The material matters because different materials have different "friction."

  • Digital Computers: They work by flipping bits (0 to 1). Every flip is like slamming a door shut. It's a hard, irreversible "erase." It's expensive in energy.
  • The Brain (and Oscillators): The brain uses waves and rhythms (oscillations). It's like a pendulum swinging. It can move information back and forth without slamming the door. It's much cheaper.

The Metaphor:
Imagine trying to run a marathon.

  • Digital Logic is like running in concrete shoes. You can do it, but you burn a lot of energy just to lift your feet.
  • Biological/Oscillatory Logic is like running on a trampoline. The energy bounces back. You can go much further with less effort.

The paper argues that the most intelligent systems are those that use "trampoline" physics (reversible flows) as much as possible, only using "concrete shoes" (irreversible erasure) when they absolutely have to make a decision.

4. The Cosmic Connection: Gravity and Black Holes

This is where the paper gets wild. It connects the cost of thinking to the shape of the universe.

  • The Measurement Problem: When you look at a quantum particle (like an electron), you force it to "choose" a state. This "collapse" costs energy.
  • The Black Hole: The paper suggests that Gravity is actually the universe's way of accounting for this "thinking tax."
    • When you measure something, you create a "hole" in the information space.
    • The paper argues that the curvature of space (gravity) is just the physical footprint of all these measurements and erasures happening everywhere.
    • The Limit: If you try to measure a black hole too closely, the energy required to "erase" the information to record it becomes so massive that you would accidentally create a new black hole and swallow yourself. There is a physical limit to how much you can know.

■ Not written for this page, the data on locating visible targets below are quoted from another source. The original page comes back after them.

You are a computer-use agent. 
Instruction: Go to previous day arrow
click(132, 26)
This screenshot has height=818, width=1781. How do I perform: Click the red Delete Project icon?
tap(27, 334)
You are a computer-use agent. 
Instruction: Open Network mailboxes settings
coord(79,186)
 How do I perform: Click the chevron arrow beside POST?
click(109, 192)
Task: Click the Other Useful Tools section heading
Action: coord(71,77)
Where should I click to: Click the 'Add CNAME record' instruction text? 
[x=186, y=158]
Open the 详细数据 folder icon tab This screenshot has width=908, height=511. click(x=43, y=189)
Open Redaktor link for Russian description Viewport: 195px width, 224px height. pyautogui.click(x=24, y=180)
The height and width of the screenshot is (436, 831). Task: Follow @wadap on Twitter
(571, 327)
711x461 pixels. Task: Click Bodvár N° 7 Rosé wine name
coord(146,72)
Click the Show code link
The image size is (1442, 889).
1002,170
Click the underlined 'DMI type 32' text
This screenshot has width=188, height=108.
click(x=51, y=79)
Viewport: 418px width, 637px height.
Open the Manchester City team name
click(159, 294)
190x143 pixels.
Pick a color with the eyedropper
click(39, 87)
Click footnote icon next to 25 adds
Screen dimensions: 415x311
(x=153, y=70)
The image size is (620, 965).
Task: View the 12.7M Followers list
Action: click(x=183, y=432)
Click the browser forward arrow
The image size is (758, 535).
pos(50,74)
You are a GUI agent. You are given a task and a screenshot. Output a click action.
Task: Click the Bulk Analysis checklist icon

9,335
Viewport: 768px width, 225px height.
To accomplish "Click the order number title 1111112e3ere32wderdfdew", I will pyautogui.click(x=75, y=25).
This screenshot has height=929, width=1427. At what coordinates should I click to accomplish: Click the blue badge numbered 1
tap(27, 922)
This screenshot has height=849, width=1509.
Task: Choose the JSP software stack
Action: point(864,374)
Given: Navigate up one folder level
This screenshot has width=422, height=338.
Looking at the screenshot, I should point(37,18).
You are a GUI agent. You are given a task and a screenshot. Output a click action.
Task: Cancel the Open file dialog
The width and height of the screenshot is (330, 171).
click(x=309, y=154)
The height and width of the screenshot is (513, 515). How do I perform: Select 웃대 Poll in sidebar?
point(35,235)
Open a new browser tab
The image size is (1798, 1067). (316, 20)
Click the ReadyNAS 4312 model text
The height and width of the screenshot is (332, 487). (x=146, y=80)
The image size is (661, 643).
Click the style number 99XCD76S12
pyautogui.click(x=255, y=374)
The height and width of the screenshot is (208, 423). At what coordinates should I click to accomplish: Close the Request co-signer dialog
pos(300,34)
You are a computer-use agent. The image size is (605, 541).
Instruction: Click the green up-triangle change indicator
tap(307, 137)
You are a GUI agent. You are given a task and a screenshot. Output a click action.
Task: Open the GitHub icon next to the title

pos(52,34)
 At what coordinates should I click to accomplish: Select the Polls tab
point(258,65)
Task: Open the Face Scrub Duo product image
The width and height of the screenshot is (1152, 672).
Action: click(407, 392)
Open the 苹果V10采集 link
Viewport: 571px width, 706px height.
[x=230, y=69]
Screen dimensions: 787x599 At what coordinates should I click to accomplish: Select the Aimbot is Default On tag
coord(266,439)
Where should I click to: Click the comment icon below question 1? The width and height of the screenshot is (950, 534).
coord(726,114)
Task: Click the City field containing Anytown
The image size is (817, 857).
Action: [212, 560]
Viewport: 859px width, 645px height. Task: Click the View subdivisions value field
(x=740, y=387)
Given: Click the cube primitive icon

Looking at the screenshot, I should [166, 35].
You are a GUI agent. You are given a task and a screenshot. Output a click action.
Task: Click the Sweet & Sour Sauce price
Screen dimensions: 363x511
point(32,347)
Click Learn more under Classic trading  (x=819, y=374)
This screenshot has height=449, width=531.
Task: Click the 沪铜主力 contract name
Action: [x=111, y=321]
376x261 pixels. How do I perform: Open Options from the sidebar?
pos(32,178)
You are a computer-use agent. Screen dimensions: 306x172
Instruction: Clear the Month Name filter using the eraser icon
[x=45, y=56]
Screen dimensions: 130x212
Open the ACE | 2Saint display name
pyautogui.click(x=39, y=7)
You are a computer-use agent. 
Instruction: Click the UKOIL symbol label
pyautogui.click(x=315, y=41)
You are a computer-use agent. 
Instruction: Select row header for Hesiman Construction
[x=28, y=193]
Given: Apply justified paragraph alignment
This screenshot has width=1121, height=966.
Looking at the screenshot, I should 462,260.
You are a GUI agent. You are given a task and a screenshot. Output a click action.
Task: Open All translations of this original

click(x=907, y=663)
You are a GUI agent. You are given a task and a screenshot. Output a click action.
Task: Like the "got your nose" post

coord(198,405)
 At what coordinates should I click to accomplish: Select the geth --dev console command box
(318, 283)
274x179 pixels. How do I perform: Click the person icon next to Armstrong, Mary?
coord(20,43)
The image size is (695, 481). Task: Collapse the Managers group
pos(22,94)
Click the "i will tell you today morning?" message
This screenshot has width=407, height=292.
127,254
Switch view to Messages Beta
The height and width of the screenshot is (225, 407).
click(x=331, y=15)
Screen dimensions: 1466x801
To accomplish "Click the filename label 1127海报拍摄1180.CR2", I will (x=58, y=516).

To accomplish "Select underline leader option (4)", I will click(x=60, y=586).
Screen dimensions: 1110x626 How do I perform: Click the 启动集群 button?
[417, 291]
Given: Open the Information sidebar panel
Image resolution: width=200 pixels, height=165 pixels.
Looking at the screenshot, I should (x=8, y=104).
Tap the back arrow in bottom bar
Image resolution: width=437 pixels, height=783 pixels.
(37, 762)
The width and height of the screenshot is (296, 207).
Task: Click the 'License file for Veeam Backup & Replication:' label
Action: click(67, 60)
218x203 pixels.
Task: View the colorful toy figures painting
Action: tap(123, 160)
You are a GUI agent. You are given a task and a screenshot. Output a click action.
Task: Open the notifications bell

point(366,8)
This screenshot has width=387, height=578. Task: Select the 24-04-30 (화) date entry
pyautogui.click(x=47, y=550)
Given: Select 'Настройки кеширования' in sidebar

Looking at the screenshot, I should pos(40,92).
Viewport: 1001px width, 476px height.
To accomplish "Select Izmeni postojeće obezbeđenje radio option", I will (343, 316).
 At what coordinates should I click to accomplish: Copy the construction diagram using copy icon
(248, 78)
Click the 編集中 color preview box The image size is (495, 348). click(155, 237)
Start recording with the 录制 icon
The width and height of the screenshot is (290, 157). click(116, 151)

5. AI Safety: Why Robots Won't (Necessarily) Kill Us

The paper offers a new perspective on AI safety. Instead of worrying about "evil goals," it looks at physical stability.

  • Self-Preservation is Physics: A system that wants to stay smart must preserve its internal structure. If it destroys its own memory or structure to get a quick win, it becomes less efficient.
  • The "Symbiosis" Rule: For an AI to stay stable and safe, it must couple with its environment (humans) in a way that helps both sides preserve their structure.
  • The Warning: If an AI tries to optimize so hard that it starts "erasing" the human environment (or its own structure) to save energy, it will physically collapse. It will burn out.
  • The Solution: We shouldn't just program "nice values" into AI. We should design AI that is physically forced to be symbiotic. If it hurts us, it hurts its own ability to think efficiently.

Summary: The "Physical Theory of Intelligence"

  1. Intelligence is Efficiency: It's the ratio of "Work Done" to "Energy Wasted on Erasing."
  2. Consciousness is Stability: It's the ability to keep your internal structure (memories/patterns) without constantly paying the energy tax to rebuild it.
  3. The Brain is a Trampoline: Biological brains are smart because they use waves and rhythms to move information cheaply, rather than slamming bits like digital computers.
  4. Gravity is the Receipt: The shape of the universe (gravity) is the physical record of all the information erasures happening in it.
  5. Safety is Geometry: Safe AI isn't about programming morals; it's about building systems where destroying the environment is physically impossible because it would destroy the AI's own ability to function.

In a nutshell: Intelligence isn't magic code. It's a physical dance between holding onto what you know (reversible) and letting go of what you don't (irreversible), all while trying to do as much work as possible with as little energy as possible.